Records for the exercise -
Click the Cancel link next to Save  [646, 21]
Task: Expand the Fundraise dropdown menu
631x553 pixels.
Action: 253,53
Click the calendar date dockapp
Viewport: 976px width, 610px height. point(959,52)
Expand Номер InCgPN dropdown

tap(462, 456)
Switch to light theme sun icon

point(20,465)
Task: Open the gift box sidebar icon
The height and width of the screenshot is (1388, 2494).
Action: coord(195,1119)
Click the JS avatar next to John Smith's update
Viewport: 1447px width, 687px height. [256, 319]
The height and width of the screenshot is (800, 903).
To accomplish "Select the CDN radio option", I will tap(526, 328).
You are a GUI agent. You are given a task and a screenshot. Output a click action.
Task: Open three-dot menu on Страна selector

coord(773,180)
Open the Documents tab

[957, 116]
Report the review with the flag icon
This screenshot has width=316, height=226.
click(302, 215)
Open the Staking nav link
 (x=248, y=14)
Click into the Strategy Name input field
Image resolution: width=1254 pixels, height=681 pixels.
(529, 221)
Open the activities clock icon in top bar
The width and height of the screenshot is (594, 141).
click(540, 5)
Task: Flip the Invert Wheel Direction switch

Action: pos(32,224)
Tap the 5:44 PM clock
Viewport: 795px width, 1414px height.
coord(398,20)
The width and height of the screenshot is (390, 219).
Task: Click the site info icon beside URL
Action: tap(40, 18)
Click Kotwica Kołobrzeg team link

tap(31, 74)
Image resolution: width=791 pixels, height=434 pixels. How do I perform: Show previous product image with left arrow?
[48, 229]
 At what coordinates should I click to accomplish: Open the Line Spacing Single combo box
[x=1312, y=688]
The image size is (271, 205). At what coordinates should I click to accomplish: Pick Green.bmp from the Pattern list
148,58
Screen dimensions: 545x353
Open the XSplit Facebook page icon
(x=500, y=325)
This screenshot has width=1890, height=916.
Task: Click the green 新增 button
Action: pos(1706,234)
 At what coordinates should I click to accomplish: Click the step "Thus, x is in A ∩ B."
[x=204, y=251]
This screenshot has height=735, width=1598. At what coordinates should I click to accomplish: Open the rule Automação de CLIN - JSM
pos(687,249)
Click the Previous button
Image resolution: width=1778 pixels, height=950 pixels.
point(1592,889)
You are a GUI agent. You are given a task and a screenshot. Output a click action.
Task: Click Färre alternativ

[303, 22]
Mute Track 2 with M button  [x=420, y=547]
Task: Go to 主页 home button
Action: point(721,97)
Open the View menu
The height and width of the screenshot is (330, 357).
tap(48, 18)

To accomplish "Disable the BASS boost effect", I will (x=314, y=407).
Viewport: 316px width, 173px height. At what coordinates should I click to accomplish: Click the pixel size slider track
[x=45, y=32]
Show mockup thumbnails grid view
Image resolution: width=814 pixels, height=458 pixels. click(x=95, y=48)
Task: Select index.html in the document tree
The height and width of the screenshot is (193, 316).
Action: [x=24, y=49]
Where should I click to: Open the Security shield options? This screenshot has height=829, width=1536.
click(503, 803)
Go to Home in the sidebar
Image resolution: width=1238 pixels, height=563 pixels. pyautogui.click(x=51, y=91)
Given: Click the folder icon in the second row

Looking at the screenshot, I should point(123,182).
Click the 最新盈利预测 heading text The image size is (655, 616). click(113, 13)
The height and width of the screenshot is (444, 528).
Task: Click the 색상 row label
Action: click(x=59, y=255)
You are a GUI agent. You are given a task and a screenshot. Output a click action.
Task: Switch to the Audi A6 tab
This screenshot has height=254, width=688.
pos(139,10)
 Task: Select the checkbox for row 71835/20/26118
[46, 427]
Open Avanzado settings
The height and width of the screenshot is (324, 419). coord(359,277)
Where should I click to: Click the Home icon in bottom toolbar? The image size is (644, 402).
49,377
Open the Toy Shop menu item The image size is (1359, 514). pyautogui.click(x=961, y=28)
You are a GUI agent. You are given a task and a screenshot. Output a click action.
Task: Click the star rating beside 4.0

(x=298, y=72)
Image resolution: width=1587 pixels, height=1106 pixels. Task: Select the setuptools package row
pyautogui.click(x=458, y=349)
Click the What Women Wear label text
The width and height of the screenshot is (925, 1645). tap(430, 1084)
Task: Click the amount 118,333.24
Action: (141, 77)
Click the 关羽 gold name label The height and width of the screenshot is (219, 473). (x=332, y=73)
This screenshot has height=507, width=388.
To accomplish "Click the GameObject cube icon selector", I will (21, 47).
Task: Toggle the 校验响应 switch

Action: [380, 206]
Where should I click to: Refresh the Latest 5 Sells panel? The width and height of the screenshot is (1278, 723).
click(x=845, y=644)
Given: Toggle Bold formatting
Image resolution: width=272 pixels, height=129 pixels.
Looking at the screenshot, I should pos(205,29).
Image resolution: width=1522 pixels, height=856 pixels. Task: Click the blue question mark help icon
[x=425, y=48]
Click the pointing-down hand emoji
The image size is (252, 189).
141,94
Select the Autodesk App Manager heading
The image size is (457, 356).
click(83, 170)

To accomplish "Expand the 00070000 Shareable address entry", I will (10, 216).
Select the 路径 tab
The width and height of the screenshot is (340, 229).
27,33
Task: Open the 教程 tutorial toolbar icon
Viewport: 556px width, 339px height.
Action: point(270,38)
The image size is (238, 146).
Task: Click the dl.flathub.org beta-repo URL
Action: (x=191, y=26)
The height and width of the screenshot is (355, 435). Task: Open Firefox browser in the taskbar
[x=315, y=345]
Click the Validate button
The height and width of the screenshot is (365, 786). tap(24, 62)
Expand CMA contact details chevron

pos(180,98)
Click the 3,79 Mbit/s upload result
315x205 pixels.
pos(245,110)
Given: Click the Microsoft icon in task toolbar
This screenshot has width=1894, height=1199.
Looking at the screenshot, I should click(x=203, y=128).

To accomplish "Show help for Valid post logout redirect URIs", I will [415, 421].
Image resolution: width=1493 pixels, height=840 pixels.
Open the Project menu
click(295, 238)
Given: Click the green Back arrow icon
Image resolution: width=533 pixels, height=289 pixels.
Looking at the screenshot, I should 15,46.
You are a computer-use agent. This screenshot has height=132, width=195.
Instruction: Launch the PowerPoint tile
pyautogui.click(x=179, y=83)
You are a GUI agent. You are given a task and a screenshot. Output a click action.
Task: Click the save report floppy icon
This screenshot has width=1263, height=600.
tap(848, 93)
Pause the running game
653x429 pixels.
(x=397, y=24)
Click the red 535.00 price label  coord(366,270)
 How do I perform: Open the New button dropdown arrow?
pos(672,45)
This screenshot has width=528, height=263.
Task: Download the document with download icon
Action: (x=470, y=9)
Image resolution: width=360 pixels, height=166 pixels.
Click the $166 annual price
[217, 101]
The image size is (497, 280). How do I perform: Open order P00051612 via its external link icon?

The request - Copy all of the items above line for line, reproducing every character without change.

Solution -
Click the Cancel link next to Save  [646, 21]
Task: Expand the Fundraise dropdown menu
631x553 pixels.
Action: 253,53
Click the calendar date dockapp
Viewport: 976px width, 610px height. point(959,52)
Expand Номер InCgPN dropdown

tap(462, 456)
Switch to light theme sun icon

point(20,465)
Task: Open the gift box sidebar icon
The height and width of the screenshot is (1388, 2494).
Action: coord(195,1119)
Click the JS avatar next to John Smith's update
Viewport: 1447px width, 687px height. [256, 319]
The height and width of the screenshot is (800, 903).
To accomplish "Select the CDN radio option", I will tap(526, 328).
You are a GUI agent. You are given a task and a screenshot. Output a click action.
Task: Open three-dot menu on Страна selector

coord(773,180)
Open the Documents tab

[957, 116]
Report the review with the flag icon
This screenshot has width=316, height=226.
click(302, 215)
Open the Staking nav link
 (x=248, y=14)
Click into the Strategy Name input field
Image resolution: width=1254 pixels, height=681 pixels.
(529, 221)
Open the activities clock icon in top bar
The width and height of the screenshot is (594, 141).
click(540, 5)
Task: Flip the Invert Wheel Direction switch

Action: pos(32,224)
Tap the 5:44 PM clock
Viewport: 795px width, 1414px height.
coord(398,20)
The width and height of the screenshot is (390, 219).
Task: Click the site info icon beside URL
Action: tap(40, 18)
Click Kotwica Kołobrzeg team link

tap(31, 74)
Image resolution: width=791 pixels, height=434 pixels. How do I perform: Show previous product image with left arrow?
[48, 229]
 At what coordinates should I click to accomplish: Open the Line Spacing Single combo box
[x=1312, y=688]
The image size is (271, 205). At what coordinates should I click to accomplish: Pick Green.bmp from the Pattern list
148,58
Screen dimensions: 545x353
Open the XSplit Facebook page icon
(x=500, y=325)
This screenshot has width=1890, height=916.
Task: Click the green 新增 button
Action: pos(1706,234)
 At what coordinates should I click to accomplish: Click the step "Thus, x is in A ∩ B."
[x=204, y=251]
This screenshot has height=735, width=1598. At what coordinates should I click to accomplish: Open the rule Automação de CLIN - JSM
pos(687,249)
Click the Previous button
Image resolution: width=1778 pixels, height=950 pixels.
point(1592,889)
You are a GUI agent. You are given a task and a screenshot. Output a click action.
Task: Click Färre alternativ

[303, 22]
Mute Track 2 with M button  [x=420, y=547]
Task: Go to 主页 home button
Action: point(721,97)
Open the View menu
The height and width of the screenshot is (330, 357).
tap(48, 18)

To accomplish "Disable the BASS boost effect", I will (x=314, y=407).
Viewport: 316px width, 173px height. At what coordinates should I click to accomplish: Click the pixel size slider track
[x=45, y=32]
Show mockup thumbnails grid view
Image resolution: width=814 pixels, height=458 pixels. click(x=95, y=48)
Task: Select index.html in the document tree
The height and width of the screenshot is (193, 316).
Action: [x=24, y=49]
Where should I click to: Open the Security shield options? This screenshot has height=829, width=1536.
click(503, 803)
Go to Home in the sidebar
Image resolution: width=1238 pixels, height=563 pixels. pyautogui.click(x=51, y=91)
Given: Click the folder icon in the second row

Looking at the screenshot, I should point(123,182).
Click the 最新盈利预测 heading text The image size is (655, 616). click(113, 13)
The height and width of the screenshot is (444, 528).
Task: Click the 색상 row label
Action: click(x=59, y=255)
You are a GUI agent. You are given a task and a screenshot. Output a click action.
Task: Switch to the Audi A6 tab
This screenshot has height=254, width=688.
pos(139,10)
 Task: Select the checkbox for row 71835/20/26118
[46, 427]
Open Avanzado settings
The height and width of the screenshot is (324, 419). coord(359,277)
Where should I click to: Click the Home icon in bottom toolbar? The image size is (644, 402).
49,377
Open the Toy Shop menu item The image size is (1359, 514). pyautogui.click(x=961, y=28)
You are a GUI agent. You are given a task and a screenshot. Output a click action.
Task: Click the star rating beside 4.0

(x=298, y=72)
Image resolution: width=1587 pixels, height=1106 pixels. Task: Select the setuptools package row
pyautogui.click(x=458, y=349)
Click the What Women Wear label text
The width and height of the screenshot is (925, 1645). tap(430, 1084)
Task: Click the amount 118,333.24
Action: (141, 77)
Click the 关羽 gold name label The height and width of the screenshot is (219, 473). (x=332, y=73)
This screenshot has height=507, width=388.
To accomplish "Click the GameObject cube icon selector", I will (21, 47).
Task: Toggle the 校验响应 switch

Action: [380, 206]
Where should I click to: Refresh the Latest 5 Sells panel? The width and height of the screenshot is (1278, 723).
click(x=845, y=644)
Given: Toggle Bold formatting
Image resolution: width=272 pixels, height=129 pixels.
Looking at the screenshot, I should pos(205,29).
Image resolution: width=1522 pixels, height=856 pixels. Task: Click the blue question mark help icon
[x=425, y=48]
Click the pointing-down hand emoji
The image size is (252, 189).
141,94
Select the Autodesk App Manager heading
The image size is (457, 356).
click(83, 170)

To accomplish "Expand the 00070000 Shareable address entry", I will (10, 216).
Select the 路径 tab
The width and height of the screenshot is (340, 229).
27,33
Task: Open the 教程 tutorial toolbar icon
Viewport: 556px width, 339px height.
Action: point(270,38)
The image size is (238, 146).
Task: Click the dl.flathub.org beta-repo URL
Action: (x=191, y=26)
The height and width of the screenshot is (355, 435). Task: Open Firefox browser in the taskbar
[x=315, y=345]
Click the Validate button
The height and width of the screenshot is (365, 786). tap(24, 62)
Expand CMA contact details chevron

pos(180,98)
Click the 3,79 Mbit/s upload result
315x205 pixels.
pos(245,110)
Given: Click the Microsoft icon in task toolbar
This screenshot has width=1894, height=1199.
Looking at the screenshot, I should click(x=203, y=128).

To accomplish "Show help for Valid post logout redirect URIs", I will [415, 421].
Image resolution: width=1493 pixels, height=840 pixels.
Open the Project menu
click(295, 238)
Given: Click the green Back arrow icon
Image resolution: width=533 pixels, height=289 pixels.
Looking at the screenshot, I should 15,46.
You are a computer-use agent. This screenshot has height=132, width=195.
Instruction: Launch the PowerPoint tile
pyautogui.click(x=179, y=83)
You are a GUI agent. You are given a task and a screenshot. Output a click action.
Task: Click the save report floppy icon
This screenshot has width=1263, height=600.
tap(848, 93)
Pause the running game
653x429 pixels.
(x=397, y=24)
Click the red 535.00 price label  coord(366,270)
 How do I perform: Open the New button dropdown arrow?
pos(672,45)
This screenshot has width=528, height=263.
Task: Download the document with download icon
Action: (x=470, y=9)
Image resolution: width=360 pixels, height=166 pixels.
Click the $166 annual price
[217, 101]
The image size is (497, 280). How do I perform: Open order P00051612 via its external link icon?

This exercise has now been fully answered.